Itens fornecidos:
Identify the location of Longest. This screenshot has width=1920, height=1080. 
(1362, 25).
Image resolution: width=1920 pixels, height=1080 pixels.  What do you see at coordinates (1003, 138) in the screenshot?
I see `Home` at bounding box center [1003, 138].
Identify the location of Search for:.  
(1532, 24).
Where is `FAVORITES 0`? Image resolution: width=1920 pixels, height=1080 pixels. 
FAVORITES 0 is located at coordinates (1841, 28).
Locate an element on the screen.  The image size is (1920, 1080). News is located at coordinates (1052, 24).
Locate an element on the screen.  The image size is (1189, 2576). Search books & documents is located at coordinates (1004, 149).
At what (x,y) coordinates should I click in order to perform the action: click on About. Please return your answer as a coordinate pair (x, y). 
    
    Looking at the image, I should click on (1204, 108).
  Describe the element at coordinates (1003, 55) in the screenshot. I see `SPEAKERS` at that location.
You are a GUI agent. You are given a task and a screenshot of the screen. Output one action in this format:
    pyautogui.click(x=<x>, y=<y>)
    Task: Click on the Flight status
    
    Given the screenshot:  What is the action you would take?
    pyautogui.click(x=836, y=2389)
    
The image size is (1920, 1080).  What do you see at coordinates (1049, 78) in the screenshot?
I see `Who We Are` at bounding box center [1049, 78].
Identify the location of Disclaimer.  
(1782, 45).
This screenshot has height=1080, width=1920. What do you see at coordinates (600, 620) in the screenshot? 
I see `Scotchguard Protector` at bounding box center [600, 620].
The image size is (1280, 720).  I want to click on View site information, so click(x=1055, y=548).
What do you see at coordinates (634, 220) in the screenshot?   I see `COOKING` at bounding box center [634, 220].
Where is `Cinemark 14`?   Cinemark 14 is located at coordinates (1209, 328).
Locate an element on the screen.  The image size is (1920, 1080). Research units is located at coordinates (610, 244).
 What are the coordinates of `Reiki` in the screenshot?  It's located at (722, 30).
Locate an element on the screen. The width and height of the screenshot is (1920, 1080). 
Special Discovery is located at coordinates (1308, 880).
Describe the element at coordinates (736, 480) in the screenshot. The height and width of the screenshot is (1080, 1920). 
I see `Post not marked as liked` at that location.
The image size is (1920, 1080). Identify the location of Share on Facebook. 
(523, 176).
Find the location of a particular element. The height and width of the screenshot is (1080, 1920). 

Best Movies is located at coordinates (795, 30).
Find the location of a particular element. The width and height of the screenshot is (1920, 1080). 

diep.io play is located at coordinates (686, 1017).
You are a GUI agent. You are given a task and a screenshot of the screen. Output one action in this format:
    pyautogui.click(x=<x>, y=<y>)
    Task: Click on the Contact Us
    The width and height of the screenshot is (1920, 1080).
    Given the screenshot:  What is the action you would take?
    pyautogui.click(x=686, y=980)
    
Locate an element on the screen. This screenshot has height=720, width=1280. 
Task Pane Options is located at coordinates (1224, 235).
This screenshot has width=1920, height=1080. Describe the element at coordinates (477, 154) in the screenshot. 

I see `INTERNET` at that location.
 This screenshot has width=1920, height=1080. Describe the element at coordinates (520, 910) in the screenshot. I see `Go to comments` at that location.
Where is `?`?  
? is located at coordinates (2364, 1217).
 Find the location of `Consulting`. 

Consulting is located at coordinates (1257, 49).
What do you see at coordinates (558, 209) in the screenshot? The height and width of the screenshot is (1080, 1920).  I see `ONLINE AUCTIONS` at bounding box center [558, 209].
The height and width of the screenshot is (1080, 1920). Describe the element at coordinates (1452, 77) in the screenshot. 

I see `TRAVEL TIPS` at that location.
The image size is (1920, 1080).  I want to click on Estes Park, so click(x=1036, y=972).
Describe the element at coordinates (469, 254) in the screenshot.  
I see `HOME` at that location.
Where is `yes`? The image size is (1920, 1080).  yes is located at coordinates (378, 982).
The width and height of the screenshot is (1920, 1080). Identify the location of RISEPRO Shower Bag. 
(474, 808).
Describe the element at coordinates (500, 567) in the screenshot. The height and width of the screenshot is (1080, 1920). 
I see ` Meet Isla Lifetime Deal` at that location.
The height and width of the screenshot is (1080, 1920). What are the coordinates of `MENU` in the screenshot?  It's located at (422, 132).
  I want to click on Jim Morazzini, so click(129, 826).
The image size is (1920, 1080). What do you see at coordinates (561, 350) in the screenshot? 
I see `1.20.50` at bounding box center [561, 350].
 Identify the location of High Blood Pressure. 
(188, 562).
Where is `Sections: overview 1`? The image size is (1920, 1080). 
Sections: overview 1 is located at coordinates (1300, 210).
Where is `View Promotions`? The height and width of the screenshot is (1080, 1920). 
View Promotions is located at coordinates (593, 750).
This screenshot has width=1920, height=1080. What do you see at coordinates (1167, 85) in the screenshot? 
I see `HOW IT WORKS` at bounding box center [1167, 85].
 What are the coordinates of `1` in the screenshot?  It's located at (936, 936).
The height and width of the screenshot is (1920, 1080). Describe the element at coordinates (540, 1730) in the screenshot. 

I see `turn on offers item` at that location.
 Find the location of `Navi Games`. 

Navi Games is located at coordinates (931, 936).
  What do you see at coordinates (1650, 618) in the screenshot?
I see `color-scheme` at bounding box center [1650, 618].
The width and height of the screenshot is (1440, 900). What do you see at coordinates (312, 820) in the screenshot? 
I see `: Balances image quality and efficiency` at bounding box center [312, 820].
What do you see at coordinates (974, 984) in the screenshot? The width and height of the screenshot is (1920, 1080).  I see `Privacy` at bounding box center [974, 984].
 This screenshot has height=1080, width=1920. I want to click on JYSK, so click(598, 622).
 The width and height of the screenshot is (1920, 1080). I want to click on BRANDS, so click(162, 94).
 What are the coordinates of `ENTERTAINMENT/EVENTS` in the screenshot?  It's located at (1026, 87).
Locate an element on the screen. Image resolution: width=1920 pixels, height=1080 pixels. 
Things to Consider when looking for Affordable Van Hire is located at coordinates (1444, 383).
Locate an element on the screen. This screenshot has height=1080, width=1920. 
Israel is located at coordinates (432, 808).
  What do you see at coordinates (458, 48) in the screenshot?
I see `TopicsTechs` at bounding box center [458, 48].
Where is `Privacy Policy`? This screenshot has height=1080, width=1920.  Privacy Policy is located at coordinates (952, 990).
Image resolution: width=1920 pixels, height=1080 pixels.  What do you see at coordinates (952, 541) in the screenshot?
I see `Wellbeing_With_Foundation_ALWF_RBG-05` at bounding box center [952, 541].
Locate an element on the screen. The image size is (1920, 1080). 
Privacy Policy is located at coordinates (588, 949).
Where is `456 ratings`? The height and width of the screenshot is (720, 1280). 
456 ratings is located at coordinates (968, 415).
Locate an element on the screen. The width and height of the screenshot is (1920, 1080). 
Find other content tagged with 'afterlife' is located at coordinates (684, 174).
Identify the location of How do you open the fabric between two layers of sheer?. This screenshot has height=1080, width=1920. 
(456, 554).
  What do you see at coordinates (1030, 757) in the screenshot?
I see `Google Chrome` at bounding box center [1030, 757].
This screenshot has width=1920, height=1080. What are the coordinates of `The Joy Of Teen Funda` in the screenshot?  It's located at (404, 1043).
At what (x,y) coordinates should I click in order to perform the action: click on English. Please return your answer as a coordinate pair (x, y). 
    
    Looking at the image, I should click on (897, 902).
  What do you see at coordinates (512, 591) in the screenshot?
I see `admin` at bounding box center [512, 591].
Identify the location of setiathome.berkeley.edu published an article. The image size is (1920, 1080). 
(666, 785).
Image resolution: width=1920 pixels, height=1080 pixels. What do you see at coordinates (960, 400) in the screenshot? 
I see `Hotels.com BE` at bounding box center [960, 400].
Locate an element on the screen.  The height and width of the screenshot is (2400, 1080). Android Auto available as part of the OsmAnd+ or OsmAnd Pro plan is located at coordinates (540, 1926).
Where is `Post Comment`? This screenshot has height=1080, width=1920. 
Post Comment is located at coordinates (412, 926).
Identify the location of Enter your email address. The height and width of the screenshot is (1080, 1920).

Requisitos da tarefa:
Selecione, nos itens acima, todas as linhas em que aparece a palavra "answer" e transcreva-as.

Exercício resolvido:
At what (x,y) coordinates should I click in order to perform the action: click on About. Please return your answer as a coordinate pair (x, y). 
At what (x,y) coordinates should I click in order to perform the action: click on English. Please return your answer as a coordinate pair (x, y). 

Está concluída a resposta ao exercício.